▸ EXERCISE REQUIREMENTS:
I need all the entries repeated exactly as written.

------

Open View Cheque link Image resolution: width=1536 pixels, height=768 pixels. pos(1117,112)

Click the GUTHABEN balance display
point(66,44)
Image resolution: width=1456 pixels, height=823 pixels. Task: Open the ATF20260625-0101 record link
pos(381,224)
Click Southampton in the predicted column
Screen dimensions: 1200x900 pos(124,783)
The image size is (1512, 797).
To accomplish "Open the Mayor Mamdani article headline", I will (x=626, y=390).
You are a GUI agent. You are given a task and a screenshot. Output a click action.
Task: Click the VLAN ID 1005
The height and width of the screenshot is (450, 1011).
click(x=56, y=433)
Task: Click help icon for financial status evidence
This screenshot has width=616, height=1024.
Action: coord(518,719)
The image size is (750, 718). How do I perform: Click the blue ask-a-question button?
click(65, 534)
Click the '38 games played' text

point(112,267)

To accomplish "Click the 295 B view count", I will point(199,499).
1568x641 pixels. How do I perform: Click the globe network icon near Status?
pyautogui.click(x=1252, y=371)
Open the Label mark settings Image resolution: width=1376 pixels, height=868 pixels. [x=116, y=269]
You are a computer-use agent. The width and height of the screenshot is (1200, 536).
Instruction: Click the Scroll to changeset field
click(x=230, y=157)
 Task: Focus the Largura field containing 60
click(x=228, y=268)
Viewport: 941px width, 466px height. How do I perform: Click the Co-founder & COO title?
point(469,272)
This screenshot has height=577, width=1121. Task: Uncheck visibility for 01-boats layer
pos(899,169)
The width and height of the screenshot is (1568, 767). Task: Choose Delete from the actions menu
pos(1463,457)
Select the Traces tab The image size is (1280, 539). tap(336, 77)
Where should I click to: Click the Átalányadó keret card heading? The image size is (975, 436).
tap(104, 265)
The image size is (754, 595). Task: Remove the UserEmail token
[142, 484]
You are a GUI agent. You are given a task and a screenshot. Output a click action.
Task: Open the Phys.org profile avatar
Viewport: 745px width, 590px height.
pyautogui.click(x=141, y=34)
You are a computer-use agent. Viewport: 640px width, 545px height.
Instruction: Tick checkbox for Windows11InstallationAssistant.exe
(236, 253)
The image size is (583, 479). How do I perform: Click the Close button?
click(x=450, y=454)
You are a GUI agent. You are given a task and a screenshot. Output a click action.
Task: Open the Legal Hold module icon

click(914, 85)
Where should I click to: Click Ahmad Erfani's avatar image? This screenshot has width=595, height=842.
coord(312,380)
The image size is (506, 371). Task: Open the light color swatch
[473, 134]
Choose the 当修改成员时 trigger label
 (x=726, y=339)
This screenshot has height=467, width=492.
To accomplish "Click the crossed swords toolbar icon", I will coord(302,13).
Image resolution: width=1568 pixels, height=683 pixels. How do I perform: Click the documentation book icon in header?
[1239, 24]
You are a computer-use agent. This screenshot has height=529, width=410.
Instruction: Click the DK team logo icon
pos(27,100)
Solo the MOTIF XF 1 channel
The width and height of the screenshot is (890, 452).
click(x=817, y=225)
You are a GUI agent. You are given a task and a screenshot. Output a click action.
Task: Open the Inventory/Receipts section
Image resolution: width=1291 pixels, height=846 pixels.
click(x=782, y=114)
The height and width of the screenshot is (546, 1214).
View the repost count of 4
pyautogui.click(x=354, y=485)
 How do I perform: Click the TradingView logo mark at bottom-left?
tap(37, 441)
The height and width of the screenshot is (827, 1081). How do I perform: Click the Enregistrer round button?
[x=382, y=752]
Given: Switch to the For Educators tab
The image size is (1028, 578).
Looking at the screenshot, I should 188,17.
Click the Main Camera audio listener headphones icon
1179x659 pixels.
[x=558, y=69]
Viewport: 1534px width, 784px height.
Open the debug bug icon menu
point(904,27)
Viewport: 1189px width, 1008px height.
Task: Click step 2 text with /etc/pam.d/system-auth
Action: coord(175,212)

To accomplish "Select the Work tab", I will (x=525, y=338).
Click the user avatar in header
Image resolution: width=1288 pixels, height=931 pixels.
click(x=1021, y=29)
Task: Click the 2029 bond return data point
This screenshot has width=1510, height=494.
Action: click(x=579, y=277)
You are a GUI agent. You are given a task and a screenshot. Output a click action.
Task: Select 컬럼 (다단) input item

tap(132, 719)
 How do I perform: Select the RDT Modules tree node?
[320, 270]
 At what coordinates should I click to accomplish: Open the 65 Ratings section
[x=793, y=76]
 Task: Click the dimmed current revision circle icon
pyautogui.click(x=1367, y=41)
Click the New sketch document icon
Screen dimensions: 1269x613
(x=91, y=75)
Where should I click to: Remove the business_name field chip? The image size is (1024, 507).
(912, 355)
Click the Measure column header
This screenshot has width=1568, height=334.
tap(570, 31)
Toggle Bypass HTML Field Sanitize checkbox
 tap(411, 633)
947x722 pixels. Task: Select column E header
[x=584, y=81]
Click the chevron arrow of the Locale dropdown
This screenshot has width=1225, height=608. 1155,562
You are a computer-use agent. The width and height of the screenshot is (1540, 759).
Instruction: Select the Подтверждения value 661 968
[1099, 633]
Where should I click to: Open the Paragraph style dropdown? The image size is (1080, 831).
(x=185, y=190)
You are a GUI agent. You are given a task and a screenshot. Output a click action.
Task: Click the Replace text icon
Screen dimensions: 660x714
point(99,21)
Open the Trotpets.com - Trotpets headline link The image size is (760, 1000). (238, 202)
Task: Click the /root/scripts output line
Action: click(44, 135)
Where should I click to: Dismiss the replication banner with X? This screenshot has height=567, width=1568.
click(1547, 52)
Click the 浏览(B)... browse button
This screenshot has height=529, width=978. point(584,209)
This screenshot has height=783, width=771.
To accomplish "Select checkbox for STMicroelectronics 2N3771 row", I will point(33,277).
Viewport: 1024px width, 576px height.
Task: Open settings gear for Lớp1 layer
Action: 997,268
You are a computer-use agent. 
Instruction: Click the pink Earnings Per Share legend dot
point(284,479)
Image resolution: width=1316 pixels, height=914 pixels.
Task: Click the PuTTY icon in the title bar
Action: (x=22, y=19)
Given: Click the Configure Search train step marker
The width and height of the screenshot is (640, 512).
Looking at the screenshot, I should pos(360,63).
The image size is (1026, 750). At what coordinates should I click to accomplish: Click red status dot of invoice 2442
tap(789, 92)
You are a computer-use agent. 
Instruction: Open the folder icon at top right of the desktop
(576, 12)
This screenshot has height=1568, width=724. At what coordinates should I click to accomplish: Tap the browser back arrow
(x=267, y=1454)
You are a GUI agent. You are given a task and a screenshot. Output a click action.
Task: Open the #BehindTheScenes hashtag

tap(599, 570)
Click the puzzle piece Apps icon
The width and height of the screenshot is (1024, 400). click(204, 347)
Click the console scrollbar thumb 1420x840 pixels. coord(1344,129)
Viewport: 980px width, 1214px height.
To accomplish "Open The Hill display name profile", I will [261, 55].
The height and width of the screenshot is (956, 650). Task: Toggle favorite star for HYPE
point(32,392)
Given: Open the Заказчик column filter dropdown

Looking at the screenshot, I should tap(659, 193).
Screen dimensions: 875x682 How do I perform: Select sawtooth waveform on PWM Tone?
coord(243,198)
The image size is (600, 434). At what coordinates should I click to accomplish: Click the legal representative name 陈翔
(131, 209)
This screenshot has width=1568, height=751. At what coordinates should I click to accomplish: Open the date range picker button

------

▸ SOLUTION FOR THIS TASK:
Open View Cheque link Image resolution: width=1536 pixels, height=768 pixels. pos(1117,112)

Click the GUTHABEN balance display
point(66,44)
Image resolution: width=1456 pixels, height=823 pixels. Task: Open the ATF20260625-0101 record link
pos(381,224)
Click Southampton in the predicted column
Screen dimensions: 1200x900 pos(124,783)
The image size is (1512, 797).
To accomplish "Open the Mayor Mamdani article headline", I will (x=626, y=390).
You are a GUI agent. You are given a task and a screenshot. Output a click action.
Task: Click the VLAN ID 1005
The height and width of the screenshot is (450, 1011).
click(x=56, y=433)
Task: Click help icon for financial status evidence
This screenshot has width=616, height=1024.
Action: coord(518,719)
The image size is (750, 718). How do I perform: Click the blue ask-a-question button?
click(65, 534)
Click the '38 games played' text

point(112,267)

To accomplish "Click the 295 B view count", I will point(199,499).
1568x641 pixels. How do I perform: Click the globe network icon near Status?
pyautogui.click(x=1252, y=371)
Open the Label mark settings Image resolution: width=1376 pixels, height=868 pixels. [x=116, y=269]
You are a computer-use agent. The width and height of the screenshot is (1200, 536).
Instruction: Click the Scroll to changeset field
click(x=230, y=157)
 Task: Focus the Largura field containing 60
click(x=228, y=268)
Viewport: 941px width, 466px height. How do I perform: Click the Co-founder & COO title?
point(469,272)
This screenshot has height=577, width=1121. Task: Uncheck visibility for 01-boats layer
pos(899,169)
The width and height of the screenshot is (1568, 767). Task: Choose Delete from the actions menu
pos(1463,457)
Select the Traces tab The image size is (1280, 539). tap(336, 77)
Where should I click to: Click the Átalányadó keret card heading? The image size is (975, 436).
tap(104, 265)
The image size is (754, 595). Task: Remove the UserEmail token
[142, 484]
You are a GUI agent. You are given a task and a screenshot. Output a click action.
Task: Open the Phys.org profile avatar
Viewport: 745px width, 590px height.
pyautogui.click(x=141, y=34)
You are a computer-use agent. Viewport: 640px width, 545px height.
Instruction: Tick checkbox for Windows11InstallationAssistant.exe
(236, 253)
The image size is (583, 479). How do I perform: Click the Close button?
click(x=450, y=454)
You are a GUI agent. You are given a task and a screenshot. Output a click action.
Task: Open the Legal Hold module icon

click(914, 85)
Where should I click to: Click Ahmad Erfani's avatar image? This screenshot has width=595, height=842.
coord(312,380)
The image size is (506, 371). Task: Open the light color swatch
[473, 134]
Choose the 当修改成员时 trigger label
 (x=726, y=339)
This screenshot has height=467, width=492.
To accomplish "Click the crossed swords toolbar icon", I will coord(302,13).
Image resolution: width=1568 pixels, height=683 pixels. How do I perform: Click the documentation book icon in header?
[1239, 24]
You are a computer-use agent. This screenshot has height=529, width=410.
Instruction: Click the DK team logo icon
pos(27,100)
Solo the MOTIF XF 1 channel
The width and height of the screenshot is (890, 452).
click(x=817, y=225)
You are a GUI agent. You are given a task and a screenshot. Output a click action.
Task: Open the Inventory/Receipts section
Image resolution: width=1291 pixels, height=846 pixels.
click(x=782, y=114)
The height and width of the screenshot is (546, 1214).
View the repost count of 4
pyautogui.click(x=354, y=485)
 How do I perform: Click the TradingView logo mark at bottom-left?
tap(37, 441)
The height and width of the screenshot is (827, 1081). How do I perform: Click the Enregistrer round button?
[x=382, y=752]
Given: Switch to the For Educators tab
The image size is (1028, 578).
Looking at the screenshot, I should 188,17.
Click the Main Camera audio listener headphones icon
1179x659 pixels.
[x=558, y=69]
Viewport: 1534px width, 784px height.
Open the debug bug icon menu
point(904,27)
Viewport: 1189px width, 1008px height.
Task: Click step 2 text with /etc/pam.d/system-auth
Action: coord(175,212)

To accomplish "Select the Work tab", I will (x=525, y=338).
Click the user avatar in header
Image resolution: width=1288 pixels, height=931 pixels.
click(x=1021, y=29)
Task: Click the 2029 bond return data point
This screenshot has width=1510, height=494.
Action: click(x=579, y=277)
You are a GUI agent. You are given a task and a screenshot. Output a click action.
Task: Select 컬럼 (다단) input item

tap(132, 719)
 How do I perform: Select the RDT Modules tree node?
[320, 270]
 At what coordinates should I click to accomplish: Open the 65 Ratings section
[x=793, y=76]
 Task: Click the dimmed current revision circle icon
pyautogui.click(x=1367, y=41)
Click the New sketch document icon
Screen dimensions: 1269x613
(x=91, y=75)
Where should I click to: Remove the business_name field chip? The image size is (1024, 507).
(912, 355)
Click the Measure column header
This screenshot has width=1568, height=334.
tap(570, 31)
Toggle Bypass HTML Field Sanitize checkbox
 tap(411, 633)
947x722 pixels. Task: Select column E header
[x=584, y=81]
Click the chevron arrow of the Locale dropdown
This screenshot has width=1225, height=608. 1155,562
You are a computer-use agent. The width and height of the screenshot is (1540, 759).
Instruction: Select the Подтверждения value 661 968
[1099, 633]
Where should I click to: Open the Paragraph style dropdown? The image size is (1080, 831).
(x=185, y=190)
You are a GUI agent. You are given a task and a screenshot. Output a click action.
Task: Click the Replace text icon
Screen dimensions: 660x714
point(99,21)
Open the Trotpets.com - Trotpets headline link The image size is (760, 1000). (238, 202)
Task: Click the /root/scripts output line
Action: click(44, 135)
Where should I click to: Dismiss the replication banner with X? This screenshot has height=567, width=1568.
click(1547, 52)
Click the 浏览(B)... browse button
This screenshot has height=529, width=978. point(584,209)
This screenshot has height=783, width=771.
To accomplish "Select checkbox for STMicroelectronics 2N3771 row", I will point(33,277).
Viewport: 1024px width, 576px height.
Task: Open settings gear for Lớp1 layer
Action: 997,268
You are a computer-use agent. 
Instruction: Click the pink Earnings Per Share legend dot
point(284,479)
Image resolution: width=1316 pixels, height=914 pixels.
Task: Click the PuTTY icon in the title bar
Action: (x=22, y=19)
Given: Click the Configure Search train step marker
The width and height of the screenshot is (640, 512).
Looking at the screenshot, I should pos(360,63).
The image size is (1026, 750). At what coordinates should I click to accomplish: Click red status dot of invoice 2442
tap(789, 92)
You are a computer-use agent. 
Instruction: Open the folder icon at top right of the desktop
(576, 12)
This screenshot has height=1568, width=724. At what coordinates should I click to accomplish: Tap the browser back arrow
(x=267, y=1454)
You are a GUI agent. You are given a task and a screenshot. Output a click action.
Task: Open the #BehindTheScenes hashtag

tap(599, 570)
Click the puzzle piece Apps icon
The width and height of the screenshot is (1024, 400). click(204, 347)
Click the console scrollbar thumb 1420x840 pixels. coord(1344,129)
Viewport: 980px width, 1214px height.
To accomplish "Open The Hill display name profile", I will [261, 55].
The height and width of the screenshot is (956, 650). Task: Toggle favorite star for HYPE
point(32,392)
Given: Open the Заказчик column filter dropdown

Looking at the screenshot, I should tap(659, 193).
Screen dimensions: 875x682 How do I perform: Select sawtooth waveform on PWM Tone?
coord(243,198)
The image size is (600, 434). At what coordinates should I click to accomplish: Click the legal representative name 陈翔
(131, 209)
This screenshot has width=1568, height=751. At what coordinates should I click to accomplish: Open the date range picker button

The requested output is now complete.